You need to check following:

- Take set of bias then power off camera, power back on and take another set. Stack both sets and subtract them. Resulting image should have 0 average ADU value and ideally be pure noise (no patterns). In reality, you'll most likely see horizontal bands in resulting image and FFT of it will have two distinct dots

- Next, take a set of darks at certain temperature (can be room temperature, but important thing is that ambient temp does not change), power off camera, power on camera, take another set of darks at same temperature but twice the exposure length. Stack first set of darks, stack second set of darks, remove bias from both (you can use bias subs from previous point) and then multiply first image with 2 and subtract from second.

Again, you should get image that has 0 mean ADU value and not visible patterns (in image or in FFT).

This means that darks and bias are working as they should - at given temperature, dark current linearly depends on time.

Next you want to know your dark current doubling temperature. Dark current depends on temperature in exponential way. If you increase temperature by certain constant - dark current value increases by factor of 2. This is around 6°C for most sensors. You need to establish this value because that will let you manually scale your master darks.

There are algorithms that try to automatically scale your darks for you, but I guess it is better if you measure things and apply correct factors yourself.

For this measurement - you need two sets of darks at different temperatures. Stack both, remove bias and see how much mean ADU changed for certain temperature change - calculate doubling temperature (if you want to be really precise with this - take at least 5-6 readings at different temperatures, plot result and do curve fitting). For example, here is one such curve for set point cooling camera:

image.png.f879383a218ea06244ece327f80284f0.png

Note that Y scale doubling with each mark and line being almost straight line most of the time above -10°C (it does have small kink at very low temperatures).

Once you have all those things - you can shoot your master dark library - choose temperature and duration, say 3 minutes at 20°C.

Now you have taken 2 minute lights on particular evening and they were taken at 14°C (and your dark doubling temperature is about 6°C). How do you apply your dark?

First you take your master dark (with bias removed of course) and divide it with 180s to get dark current per second at 20°C. Next you divide that with x2 - because you want to get to 1s at 14°C, and in the end you multiply it with 120s to match duration of your light.

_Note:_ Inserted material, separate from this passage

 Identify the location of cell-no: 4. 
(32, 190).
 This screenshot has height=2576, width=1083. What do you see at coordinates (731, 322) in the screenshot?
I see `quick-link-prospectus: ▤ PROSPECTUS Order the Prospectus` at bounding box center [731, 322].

If you don't want to go thru all that trouble - just make sure your bias is stable by doing point number 1 (take two sets of darks with different exposure lengths and one bias and try to do dark-dark calibration) and later on, rely on dark scaling to do its thing. That is algorithm that tries to figure out proper scaling factor to match darks to lights.

image.png.9b98269011199b03c85eb51f24f801c0.png

(Dark optimization is automatic thing, but there is also check box to the right - dark multiplication factor - that one is for manual multiplication factor that we calculated in our example above - use one or the other depending on your approach).